You could try putting Teddy in the bath (with the plug in) and then get in with him, and every time he comes over to you give him something that he really likes 

As for the wheel, if it is less than 8" you will need to get a bigger one because as Teddy grows he will get too big for the wheel and it will hurt his back


----------



## Celestial (Oct 25, 2010)

B3rnie said:


> You could try putting Teddy in the bath (with the plug in) and then get in with him, and every time he comes over to you give him something that he really likes
> 
> As for the wheel, if it is less than 8" you will need to get a bigger one because as Teddy grows he will get too big for the wheel and it will hurt his back


Which bath, which plug? O: Do you mean a sand bath? I haven't gotten one of those yet. As I said, I'll most likely be going out today either to my local pet store or Petsmart, and see if I can pick up a few more things like chinchilla sand, a litter box, a playpen, maybe even a larger cage. Hopefully I can sell my old one.

Yes, I've noticed that the little piece of plastic in the center of the wheel that juts out is interfering with his exercise time since his back rubs up against it. I'll be sure to get him a new wheel ASAP, thanks. :3


----------



## niki87 (Nov 18, 2009)

Celestial said:


> Which bath, which plug? O: Do you mean a sand bath? I haven't gotten one of those yet. As I said, I'll most likely be going out today either to my local pet store or Petsmart, and see if I can pick up a few more things like chinchilla sand, a litter box, a playpen, maybe even a larger cage. Hopefully I can sell my old one.
> 
> Yes, I've noticed that the little piece of plastic in the center of the wheel that juts out is interfering with his exercise time since his back rubs up against it. I'll be sure to get him a new wheel ASAP, thanks. :3


Yeah the wheel is crucial as they spend so much time on it and that plastic will damage his back.
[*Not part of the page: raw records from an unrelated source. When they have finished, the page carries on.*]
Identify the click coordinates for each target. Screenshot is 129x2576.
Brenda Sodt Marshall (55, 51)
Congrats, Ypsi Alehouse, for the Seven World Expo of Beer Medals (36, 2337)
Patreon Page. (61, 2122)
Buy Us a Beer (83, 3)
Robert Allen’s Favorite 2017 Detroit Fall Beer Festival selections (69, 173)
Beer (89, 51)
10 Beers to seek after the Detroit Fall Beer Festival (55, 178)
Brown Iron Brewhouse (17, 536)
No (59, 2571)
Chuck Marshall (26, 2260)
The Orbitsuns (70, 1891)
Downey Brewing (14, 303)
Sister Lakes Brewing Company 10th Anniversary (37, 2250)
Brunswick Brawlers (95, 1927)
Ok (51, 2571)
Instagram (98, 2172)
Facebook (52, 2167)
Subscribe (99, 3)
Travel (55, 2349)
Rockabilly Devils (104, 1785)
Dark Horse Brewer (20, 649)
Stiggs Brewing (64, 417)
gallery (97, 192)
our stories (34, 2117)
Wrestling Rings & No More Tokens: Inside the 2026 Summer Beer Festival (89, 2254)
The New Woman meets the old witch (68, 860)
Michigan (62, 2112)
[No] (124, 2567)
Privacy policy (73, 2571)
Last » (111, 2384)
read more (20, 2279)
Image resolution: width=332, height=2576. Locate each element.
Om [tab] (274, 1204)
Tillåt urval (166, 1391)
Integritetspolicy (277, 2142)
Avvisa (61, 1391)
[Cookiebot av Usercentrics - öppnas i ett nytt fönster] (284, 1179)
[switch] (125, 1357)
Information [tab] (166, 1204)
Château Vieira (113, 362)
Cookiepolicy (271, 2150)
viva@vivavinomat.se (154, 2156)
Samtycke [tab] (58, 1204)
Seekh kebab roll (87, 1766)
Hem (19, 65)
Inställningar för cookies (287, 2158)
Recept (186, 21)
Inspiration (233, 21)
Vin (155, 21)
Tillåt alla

No OP meant if you put Teddy in your bath...in the bathroom...they can't get out but can run in a place bigger than the cage. Only thing I would say about this is that I put my Roma in there a last week while I changed her cage...came back and there was blood streaks in the bath. She had knicked her claw on front paw. Now I have an old bath and is no longer smooth. And I have have my other Syrian girly in there too and she was fine...but might be worth just keeping an eye on. But its a good solution! xx


----------



## Tigerneko (Jan 2, 2009)

just to add, i'd keep your dog well away from your hamster! Hammies are quick moving creatures and can catch the attention of a dog with disasterous consequences. You say your dog isn't used to other animals too - he may mistake your hammy for a toy and will most probably hurt or kill him if he catches him or even bites your hammy through the cage (my last dog did this with my parrot and killed him, it is not a nice experience to have and not worth risking)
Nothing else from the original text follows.